● RECORDS SHOWN:
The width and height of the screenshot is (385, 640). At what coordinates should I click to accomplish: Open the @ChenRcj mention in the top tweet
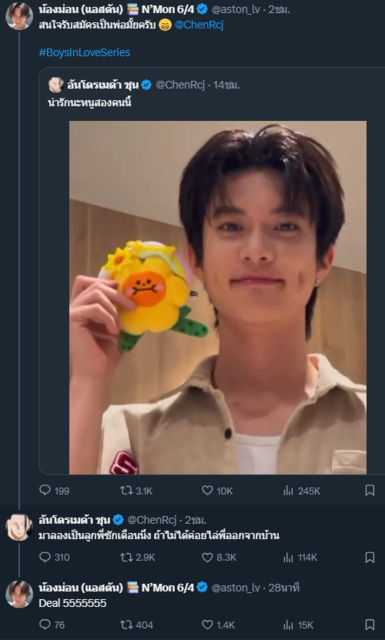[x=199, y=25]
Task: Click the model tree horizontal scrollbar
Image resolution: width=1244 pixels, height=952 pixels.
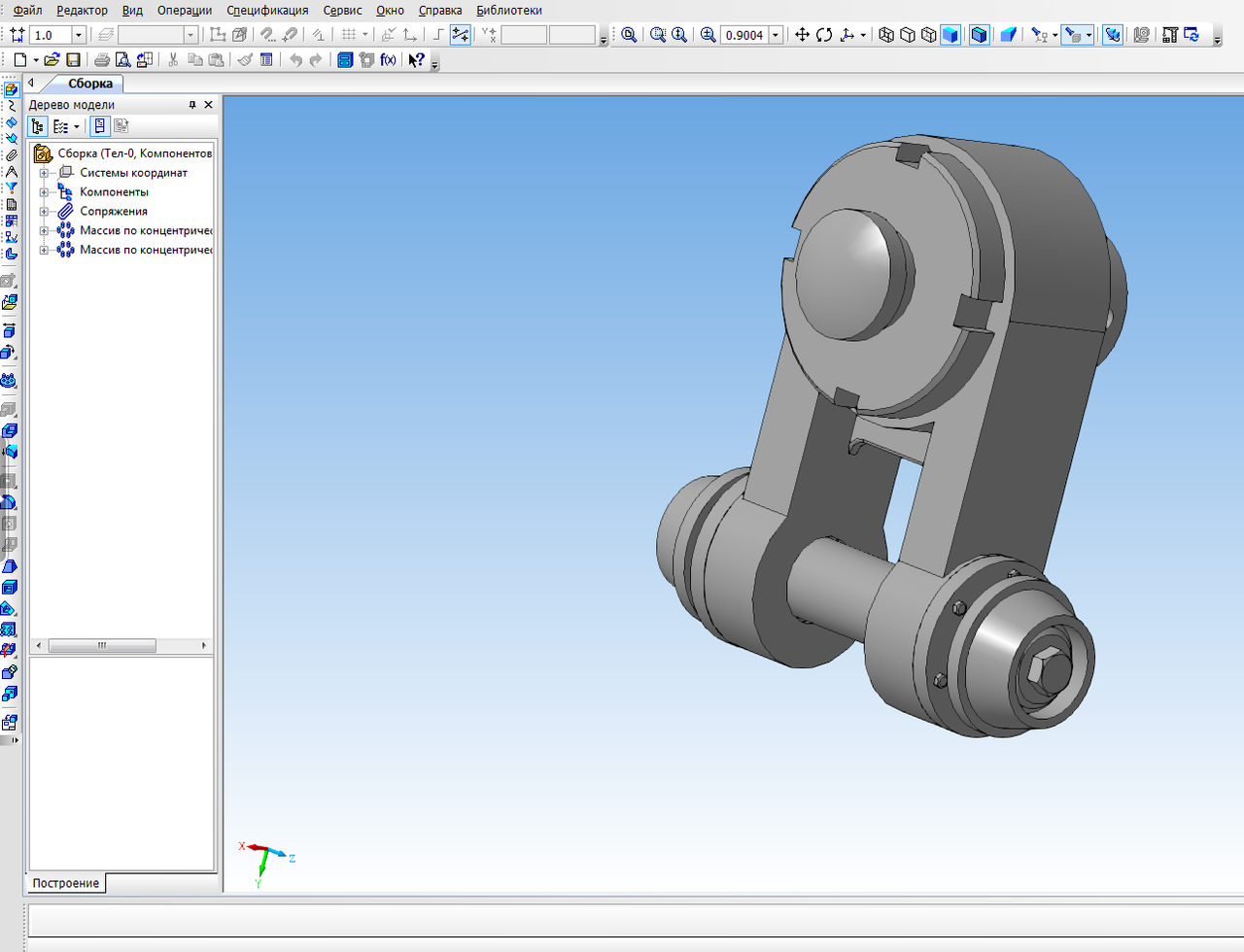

---

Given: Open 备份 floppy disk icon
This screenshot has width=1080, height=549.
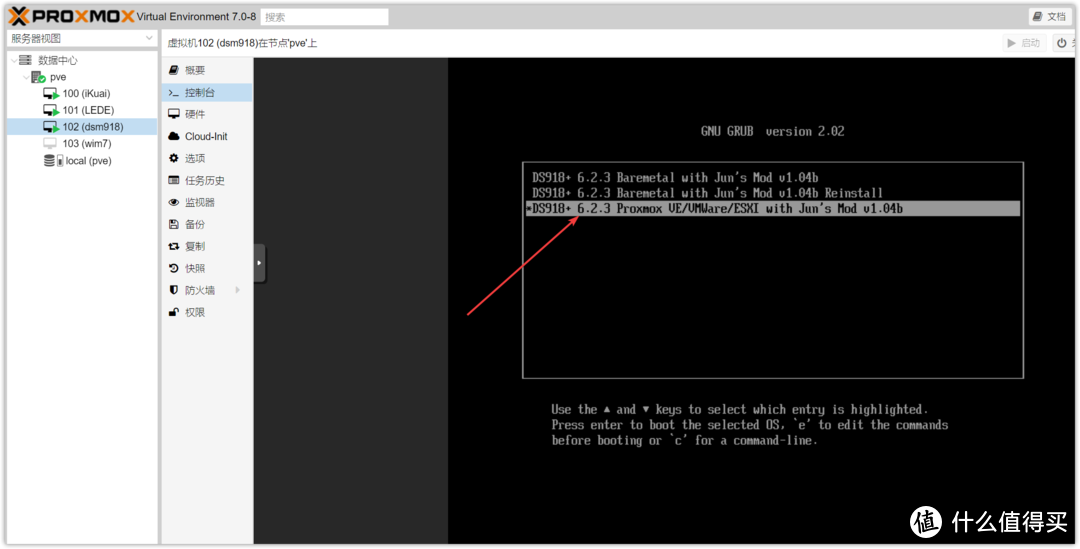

...

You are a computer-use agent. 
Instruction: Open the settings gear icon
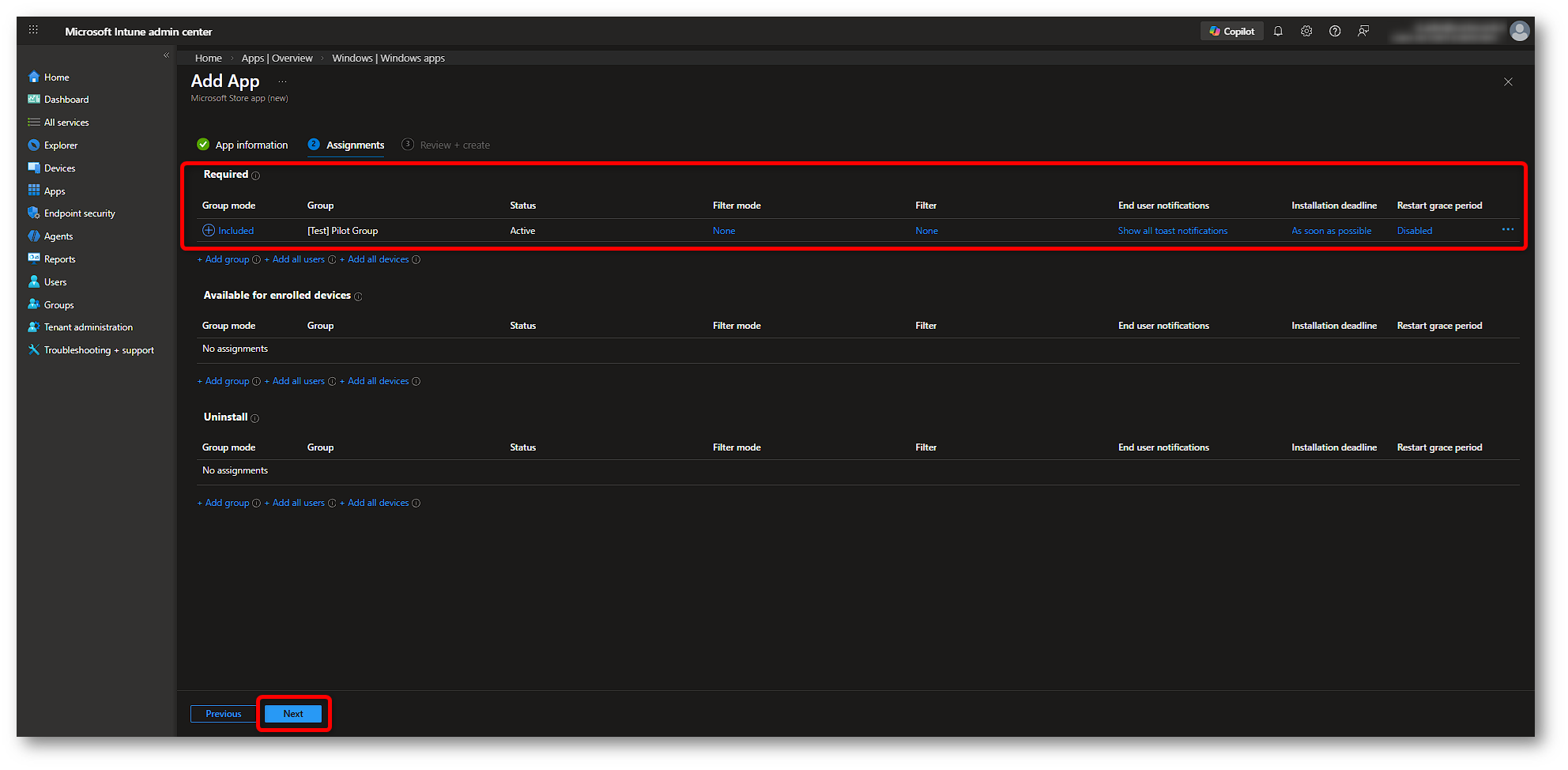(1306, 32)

● ASSIGNMENT: Give again, exactly as written above, each line from the one that has "The width and" to the one that has "Image resolution: width=1244", both included; omit the pictures.

● RESPONSE TO THE TASK:
The width and height of the screenshot is (385, 640). At what coordinates should I click to accomplish: Open the @ChenRcj mention in the top tweet
[x=199, y=25]
Task: Click the model tree horizontal scrollbar
Image resolution: width=1244 pixels, height=952 pixels.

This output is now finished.